[Pixel coordinate grounding data]

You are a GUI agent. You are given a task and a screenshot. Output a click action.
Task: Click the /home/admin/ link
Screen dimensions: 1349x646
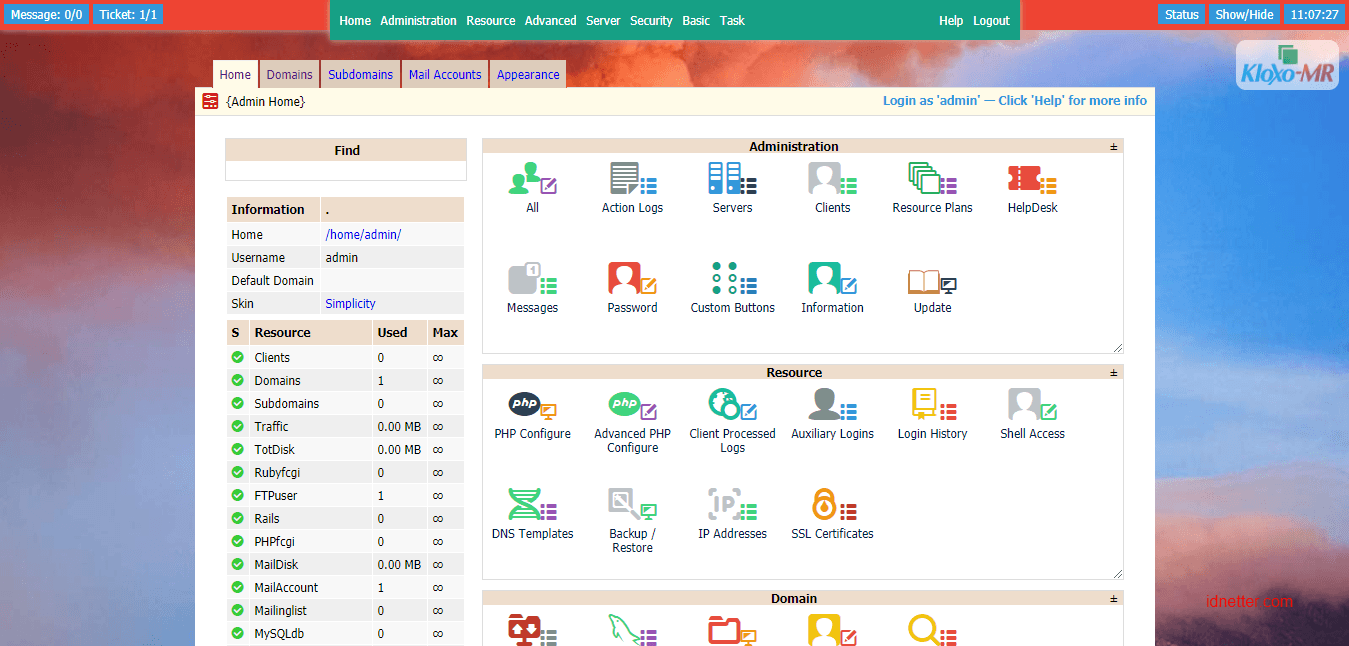click(363, 235)
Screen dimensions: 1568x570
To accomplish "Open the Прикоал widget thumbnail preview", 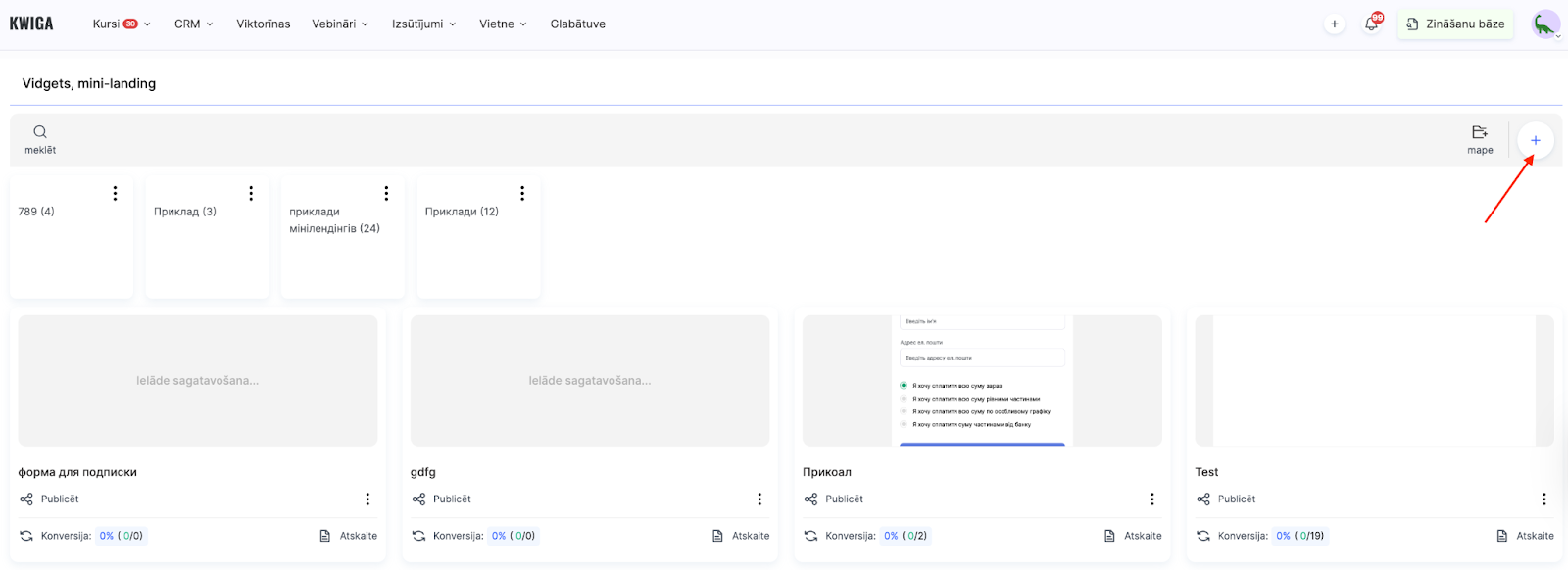I will (982, 381).
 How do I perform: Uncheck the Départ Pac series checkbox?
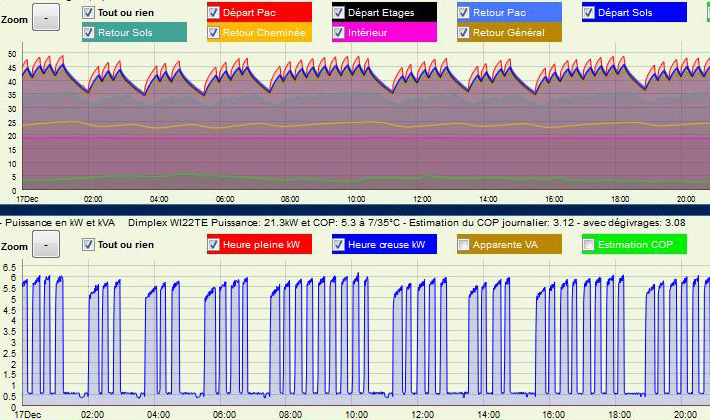pyautogui.click(x=214, y=13)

● Task statement: Write out, exactly and with nothing added, every line from the one that holds "How do I perform: Uncheck" to the end of the entries above; pictures stay out.

● Expected answer:
 How do I perform: Uncheck the Départ Pac series checkbox?
pyautogui.click(x=214, y=13)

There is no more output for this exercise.